Traveling by RV with her husband had been a long-time dream for Karla Rossi-Gonzalez. When her dream came true a year ago, she discovered something surprising about RV campgrounds.
“[RV campers] are very open, much more so than in the secular world … People are just willing to talk,” Gonzalez said.
Gonzalez is a Caskey Center for Church Excellence scholarship recipient and a Leavell College student in women’s ministry. She and her husband Henry Gonzalez, a New Orleans Baptist Theological Seminary graduate and pastor of a Hispanic church at home in Lafayette, Louisiana, have shared the gospel and ministered to many in RV camps as they travel.
As a Caskey student, Gonzalez is required to share the gospel weekly. At the campground, meeting that requirement is easy, she said.
“There’s something different about being in the RV park,” Gonzalez said. “They’re friendly. It’s easier to open yourself and they open themselves and allow you to talk.”
The full-tuition Caskey scholarship for qualifying NOBTS and Leavell College students provides financial assistance allowing students to serve on church staffs and engage in weekly evangelism while earning their degrees.
Speaking truth
Recently, Gonzalez saw a woman camper come to faith in Christ who feared her marriage was ending.

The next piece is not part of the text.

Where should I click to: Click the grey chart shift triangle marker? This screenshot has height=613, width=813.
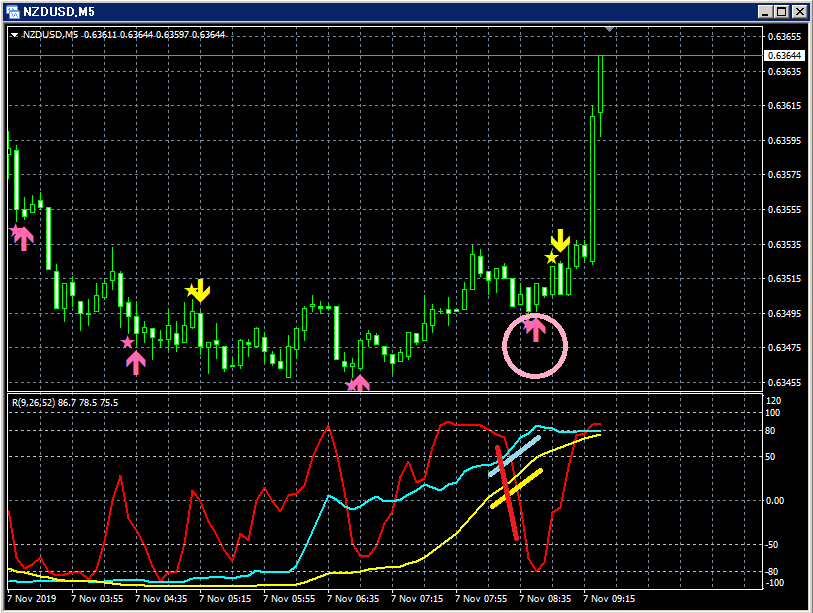pos(610,30)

Gonzalez recounted the woman’s story that as newlyweds the husband had been faithful to church but gradually stopped going as he adopted his wife’s secular, party-centered lifestyle.

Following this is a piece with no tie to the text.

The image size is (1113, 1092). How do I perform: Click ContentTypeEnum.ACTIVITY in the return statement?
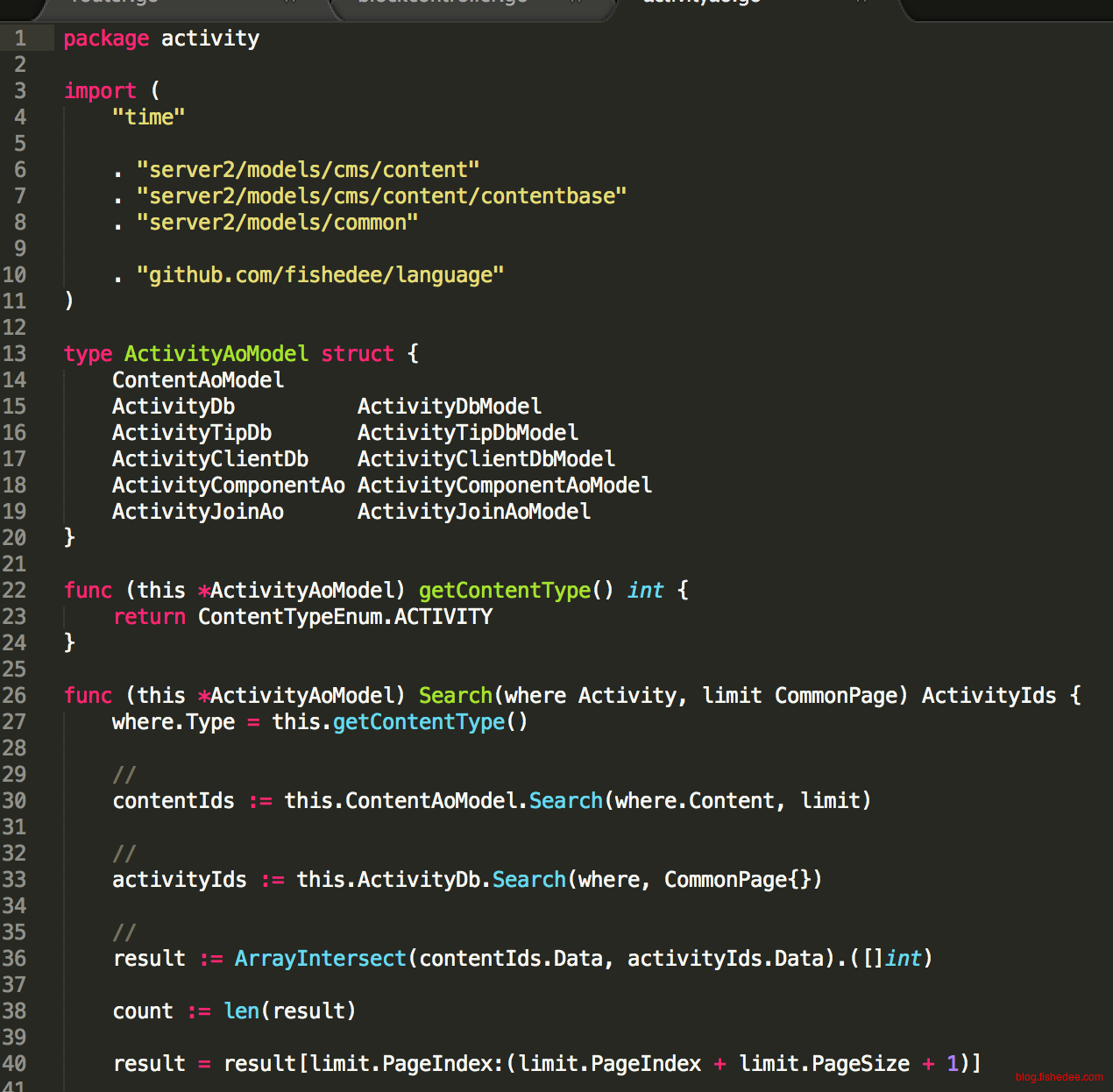point(344,617)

“She felt guilty,” Gonzalez explained, and recounted that the wife regretted how their lifestyle had “disintegrated” their marriage.
“I told her how God heals our hearts and that He’s the one who can do the true transformation of a person’s heart,” Gonzalez said. “You can’t do that, but when you give your life to Christ, He does the transformation.”

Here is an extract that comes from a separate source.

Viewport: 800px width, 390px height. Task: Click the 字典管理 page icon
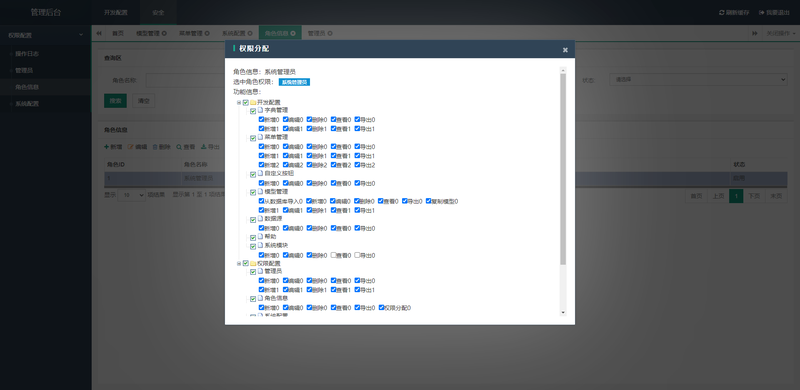point(260,110)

Gonzalez credited the book “Making Friends for Christ” by Wayne McDill, required in one of her Caskey classes, for helping her see how friendship can open doors for the gospel.
“I took that to heart,” she said. “I need to be friends with them so that they can see Christ in me.”
Blake Newsom, Caskey Center director, said believers often are fearful about starting gospel conversations and that seminary students feel the same way.
For Caskey students, fear and inexperience is the typical starting point.
“We assume that they’re afraid. We assume that they’re less bold than they need to be,” Newsom said. “And we want to help them in that.”
Practice and accountability
Most students coming into the Caskey program want to be better at sharing the gospel, Newsom explained, adding that practice and accountability are key to gaining confidence.
“More often than not, we see them realizing the benefit of sharing weekly and growing more comfortable in sharing the gospel,” Newsom said.
Whenever Gonzalez and her husband now travel with their RV, doors open where they can minister, counsel, encourage and lead others to faith in Christ.
As campers realize the couple is willing to listen, their “hearts open like layers they are peeling away,” Gonzalez said.
“God has used us while we’re in this little RV,” Gonzalez said, adding that she is humbled at “the magnitude of the fact that God uses you no matter where you are.”